Mamalilikulla Elected Chief Councillor John Powell surveys Mamalilikulla territory. In 2021, the Mamalilikulla declared 10,416 hectares of their ancestral territory an IPCA. However, they continue to face underfunding and other challenges.

Despite signing a $1 billion agreement with the First Nations Leadership Council that includes advancing Indigenous Protected and Conserved Areas (IPCAs), Canadian governments continue to greenlight logging, mining, fish farming, and other impactful activities inside IPCAs, the Tyee reports.

Contracts and licenses for these resource extraction projects are often granted against the wishes of Indigenous nations. As a result, Indigenous governments have had to resort to buying out tenures from these companies as a way of enforcing their IPCA rules.

“I don’t think you need to be a rocket scientist to know that if you protect areas, stocks will continue to rebuild.” – Doug Muq’vas Glaw Neasloss, Elected Chief and Stewardship Director of the Kitasoo/Xai’xais Nation. The Kitasoo/Xai’xais declared Gitdisdzu Lugyeks, also known as Kitasu Bay, an IPCA in 2022.

There is a mechanism to pause resource extraction activities, known as “cooling-off periods.” These periods are meant for Indigenous nations to plan and negotiate with industry on the rules of the IPCA.

However, during this process, Indigenous governments often find themselves without adequate legal protection. Many IPCAs are not designated under Canadian protected area legislation. This means that the affected Indigenous governments are not able to effectively seek additional legal protection for their IPCAs as they are only covered by regular protected area designations that limit Indigenous authority.

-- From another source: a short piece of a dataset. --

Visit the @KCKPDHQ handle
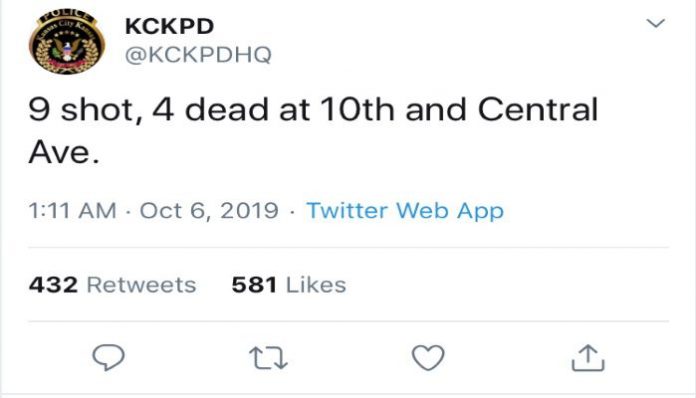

The troubles don’t end there.

Funding for IPCAs typically dry up by the time the IPCA starts to get going. There is no money to fund ongoing stewardship.

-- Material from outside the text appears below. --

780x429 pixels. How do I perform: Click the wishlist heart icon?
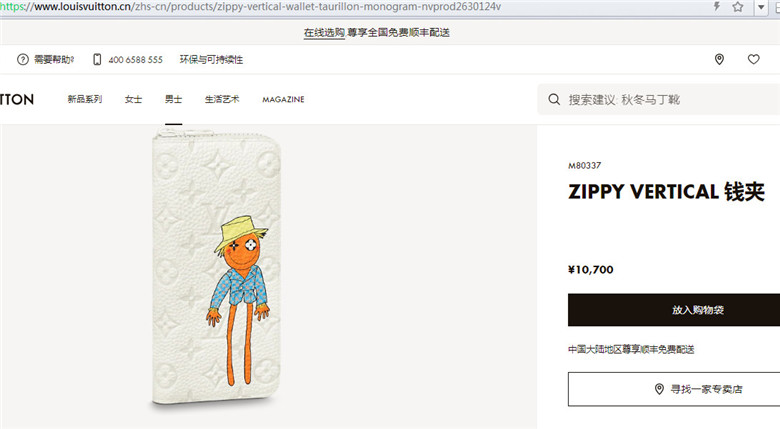(x=754, y=59)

Despite the $1 billion agreement, there aren’t enough funds to go around for all the IPCAs that need them. Only a small percentage of projects actually get funding. The Tyee speculates that this could sometimes be due to disagreements between Indigenous governments and industry over the allowance of resource extraction in IPCAs.

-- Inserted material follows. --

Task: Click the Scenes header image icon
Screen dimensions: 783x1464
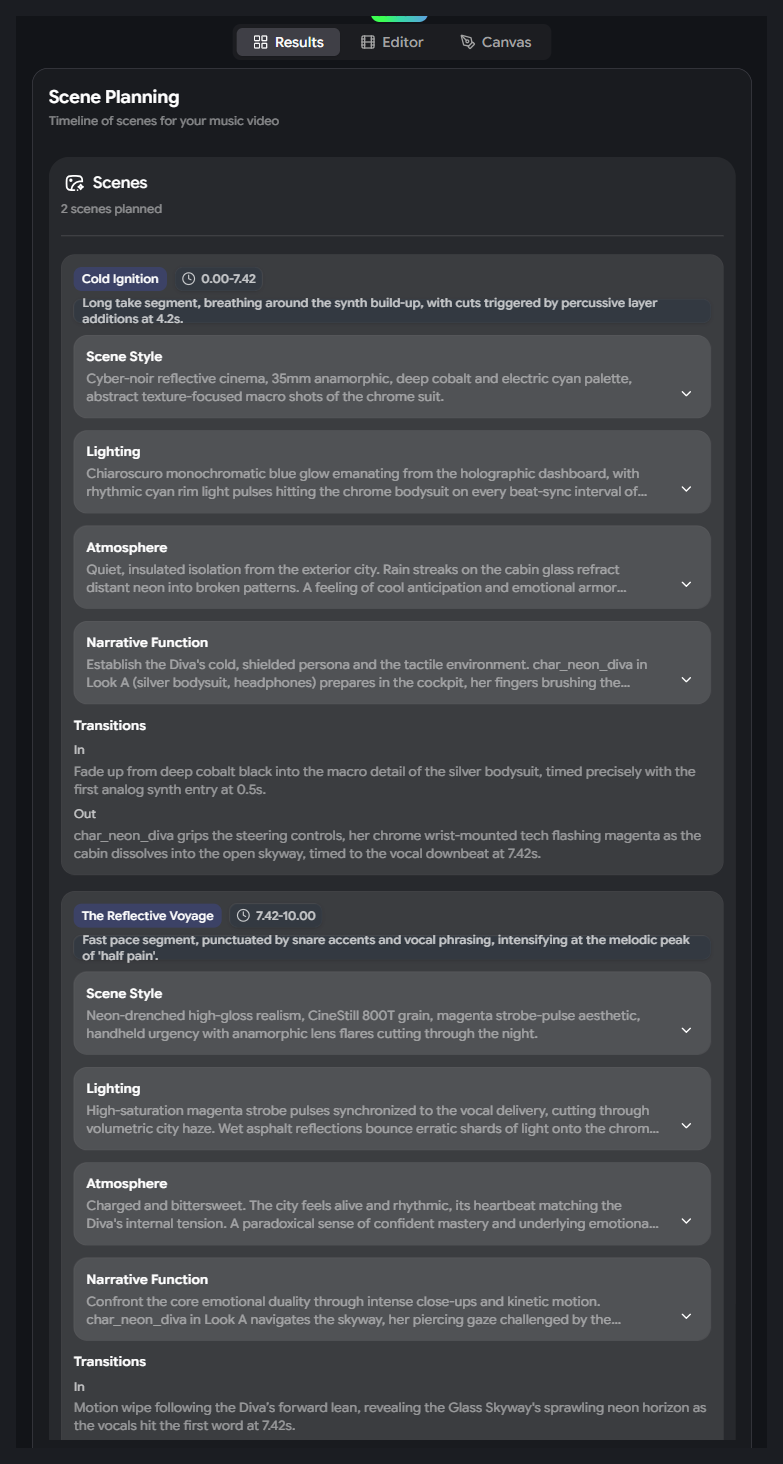Action: click(74, 183)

IPCAs have a powerful potential to transform outcomes for BC’s over-exploited resources. In 2021, the Gwaxdlala/Nalaxdlala (Lull Bay/Hoeya Sound) area of Knight Inlet – representing 10,416 hectares of BC’s central coast – was declared an IPCA by the Mamalilikulla First Nation.

Under their stewardship, the Mamalilikulla have been able to raise their pink salmon fish stock dramatically. The Mamalilikulla counted just 26 pink salmon in three watershed areas in 1920. In just one year following the IPCA announcement, they counted 500 pink salmon in the mouth of a single watershed.

“We know that when industry no longer has the ability to interrupt natural processes, without even doing restoration, [salmon] numbers increase. We know that’s going to be the result of our protected area,“ Mamalilikulla Elected Chief Councillor John Powell stated. Photo credit: Earl Steele on Flickr.

Despite their results, even the Mamalilikulla are concerned about the lack of funding and resources for their Indigenous stewards as well as a lack of enforcement authority.

The onus to alleviate these challenges lies with Canadian governments, who must honour their agreements with the Indigenous peoples of BC’s coast – not just to facilitate effective Reconciliation efforts, but also to ensure BC’s natural resources thrive and have the ability to enrich the economy that so heavily depends on them in the long run.